--- Begin Given data ---

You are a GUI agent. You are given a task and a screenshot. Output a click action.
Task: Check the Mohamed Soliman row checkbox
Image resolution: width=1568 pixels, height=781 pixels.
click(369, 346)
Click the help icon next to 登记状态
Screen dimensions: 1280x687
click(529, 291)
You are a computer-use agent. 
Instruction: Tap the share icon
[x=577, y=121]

--- End Given data ---
--- Begin Given data ---

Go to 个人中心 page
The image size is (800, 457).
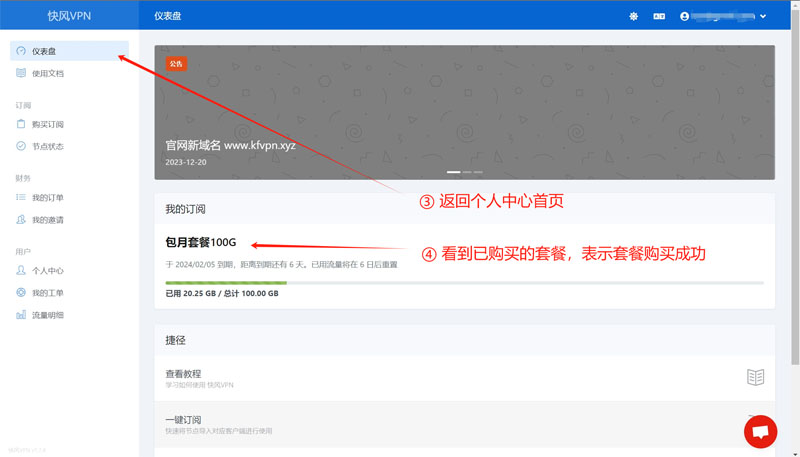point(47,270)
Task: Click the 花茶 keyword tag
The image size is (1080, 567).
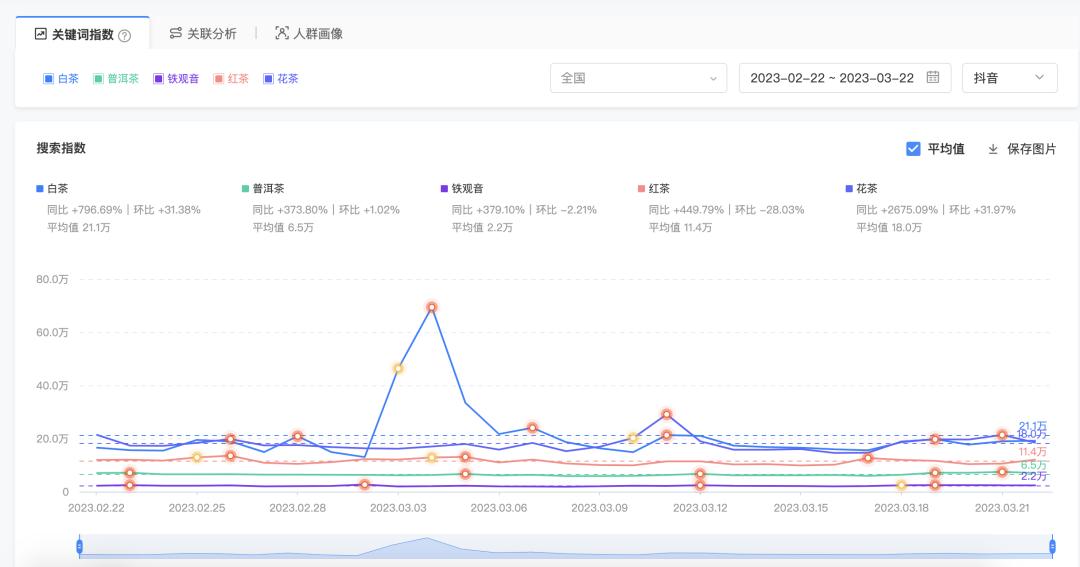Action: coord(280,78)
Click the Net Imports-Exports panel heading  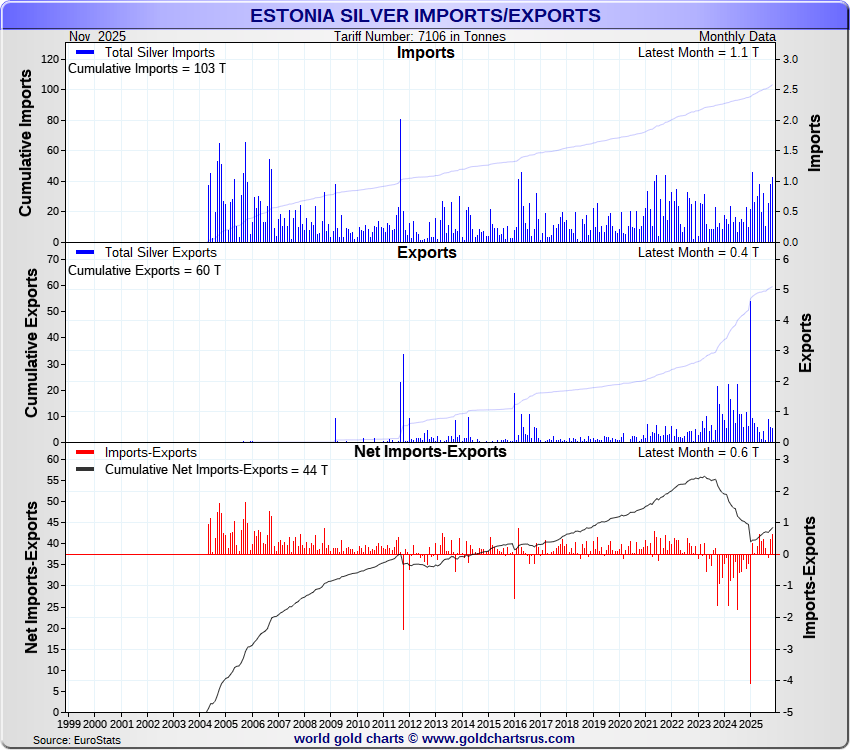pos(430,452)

--- End Given data ---

> [What the task requires]
Write out word for word the lines from the one containing "You are a GUI" through the one containing "[x=577, y=121]", inclusive.

> [Problem solution]
You are a GUI agent. You are given a task and a screenshot. Output a click action.
Task: Check the Mohamed Soliman row checkbox
Image resolution: width=1568 pixels, height=781 pixels.
click(369, 346)
Click the help icon next to 登记状态
Screen dimensions: 1280x687
click(529, 291)
You are a computer-use agent. 
Instruction: Tap the share icon
[x=577, y=121]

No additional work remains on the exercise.